**What is needed**.
Only the line containing "Open the 插件列表 menu item" and those after it, up to the end of the records below, are to be set down, exactly as written.

--- Dataset content ---

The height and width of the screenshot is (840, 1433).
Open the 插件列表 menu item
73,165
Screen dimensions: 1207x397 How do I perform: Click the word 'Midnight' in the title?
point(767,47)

---

**Response area**.
Open the 插件列表 menu item
73,165
Screen dimensions: 1207x397 How do I perform: Click the word 'Midnight' in the title?
point(767,47)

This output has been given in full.